=== DATA SHOWN ===

▼▼▼

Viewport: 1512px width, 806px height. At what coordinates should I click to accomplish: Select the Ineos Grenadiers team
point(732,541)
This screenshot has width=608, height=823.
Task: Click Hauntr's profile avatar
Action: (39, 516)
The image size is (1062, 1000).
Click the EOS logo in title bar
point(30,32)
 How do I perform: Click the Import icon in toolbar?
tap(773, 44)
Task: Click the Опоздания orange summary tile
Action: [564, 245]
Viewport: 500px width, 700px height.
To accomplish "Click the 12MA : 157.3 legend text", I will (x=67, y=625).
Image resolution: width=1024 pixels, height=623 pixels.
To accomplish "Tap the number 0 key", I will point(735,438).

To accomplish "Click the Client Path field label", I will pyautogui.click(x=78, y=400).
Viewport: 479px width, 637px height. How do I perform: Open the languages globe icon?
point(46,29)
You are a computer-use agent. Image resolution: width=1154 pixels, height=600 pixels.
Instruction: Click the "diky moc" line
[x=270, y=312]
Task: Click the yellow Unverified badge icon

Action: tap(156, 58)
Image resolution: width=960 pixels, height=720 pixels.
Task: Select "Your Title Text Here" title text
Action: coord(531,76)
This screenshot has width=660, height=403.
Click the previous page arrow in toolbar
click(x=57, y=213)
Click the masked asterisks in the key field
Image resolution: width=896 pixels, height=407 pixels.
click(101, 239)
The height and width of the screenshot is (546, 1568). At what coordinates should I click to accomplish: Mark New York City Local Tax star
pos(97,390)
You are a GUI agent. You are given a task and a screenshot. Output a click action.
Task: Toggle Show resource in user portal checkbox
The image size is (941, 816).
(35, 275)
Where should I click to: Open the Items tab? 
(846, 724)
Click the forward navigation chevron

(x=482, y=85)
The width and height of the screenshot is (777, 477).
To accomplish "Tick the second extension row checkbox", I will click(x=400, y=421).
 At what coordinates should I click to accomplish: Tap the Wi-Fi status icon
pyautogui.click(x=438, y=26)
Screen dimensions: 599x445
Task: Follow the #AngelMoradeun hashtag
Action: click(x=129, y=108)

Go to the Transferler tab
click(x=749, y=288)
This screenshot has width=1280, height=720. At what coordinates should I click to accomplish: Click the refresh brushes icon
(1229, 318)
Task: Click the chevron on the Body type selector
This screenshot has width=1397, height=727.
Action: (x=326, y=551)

▲▲▲

=== WHAT IS NEEDED ===
Lines above containing "will": how many? Reply with the number only.

=== RESULT FOR THIS TASK ===
4